SHORT EXERCISE: Return all of the following rows unchanged, keeping their original order.

[Text and item location entries]

# # #

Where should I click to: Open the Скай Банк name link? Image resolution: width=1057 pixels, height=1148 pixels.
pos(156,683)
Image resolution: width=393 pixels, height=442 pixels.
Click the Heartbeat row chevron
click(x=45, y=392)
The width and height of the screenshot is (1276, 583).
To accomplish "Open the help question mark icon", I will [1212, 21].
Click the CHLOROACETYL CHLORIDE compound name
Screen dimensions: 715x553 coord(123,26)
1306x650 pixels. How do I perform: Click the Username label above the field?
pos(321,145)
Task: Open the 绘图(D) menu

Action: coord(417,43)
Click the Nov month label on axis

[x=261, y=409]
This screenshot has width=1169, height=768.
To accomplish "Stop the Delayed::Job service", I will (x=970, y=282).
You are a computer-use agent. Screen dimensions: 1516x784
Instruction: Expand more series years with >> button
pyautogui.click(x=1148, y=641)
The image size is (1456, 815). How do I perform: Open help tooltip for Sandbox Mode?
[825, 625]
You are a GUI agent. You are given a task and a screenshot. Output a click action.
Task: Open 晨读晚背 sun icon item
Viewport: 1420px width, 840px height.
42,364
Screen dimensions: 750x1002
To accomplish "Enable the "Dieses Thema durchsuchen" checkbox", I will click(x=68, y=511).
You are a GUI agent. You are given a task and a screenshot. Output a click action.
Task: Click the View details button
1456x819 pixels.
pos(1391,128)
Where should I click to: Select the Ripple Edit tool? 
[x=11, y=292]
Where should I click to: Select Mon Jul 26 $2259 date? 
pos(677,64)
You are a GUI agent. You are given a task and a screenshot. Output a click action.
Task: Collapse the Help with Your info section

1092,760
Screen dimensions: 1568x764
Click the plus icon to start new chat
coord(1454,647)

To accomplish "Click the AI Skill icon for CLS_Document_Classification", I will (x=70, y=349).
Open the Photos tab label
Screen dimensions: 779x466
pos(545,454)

# # #

EXERCISE ANSWER:
Where should I click to: Open the Скай Банк name link? Image resolution: width=1057 pixels, height=1148 pixels.
pos(156,683)
Image resolution: width=393 pixels, height=442 pixels.
Click the Heartbeat row chevron
click(x=45, y=392)
The width and height of the screenshot is (1276, 583).
To accomplish "Open the help question mark icon", I will [1212, 21].
Click the CHLOROACETYL CHLORIDE compound name
Screen dimensions: 715x553 coord(123,26)
1306x650 pixels. How do I perform: Click the Username label above the field?
pos(321,145)
Task: Open the 绘图(D) menu

Action: coord(417,43)
Click the Nov month label on axis

[x=261, y=409]
This screenshot has width=1169, height=768.
To accomplish "Stop the Delayed::Job service", I will (x=970, y=282).
You are a computer-use agent. Screen dimensions: 1516x784
Instruction: Expand more series years with >> button
pyautogui.click(x=1148, y=641)
The image size is (1456, 815). How do I perform: Open help tooltip for Sandbox Mode?
[825, 625]
You are a GUI agent. You are given a task and a screenshot. Output a click action.
Task: Open 晨读晚背 sun icon item
Viewport: 1420px width, 840px height.
42,364
Screen dimensions: 750x1002
To accomplish "Enable the "Dieses Thema durchsuchen" checkbox", I will click(x=68, y=511).
You are a GUI agent. You are given a task and a screenshot. Output a click action.
Task: Click the View details button
1456x819 pixels.
pos(1391,128)
Where should I click to: Select the Ripple Edit tool? 
[x=11, y=292]
Where should I click to: Select Mon Jul 26 $2259 date? 
pos(677,64)
You are a GUI agent. You are given a task and a screenshot. Output a click action.
Task: Collapse the Help with Your info section

1092,760
Screen dimensions: 1568x764
Click the plus icon to start new chat
coord(1454,647)

To accomplish "Click the AI Skill icon for CLS_Document_Classification", I will (x=70, y=349).
Open the Photos tab label
Screen dimensions: 779x466
pos(545,454)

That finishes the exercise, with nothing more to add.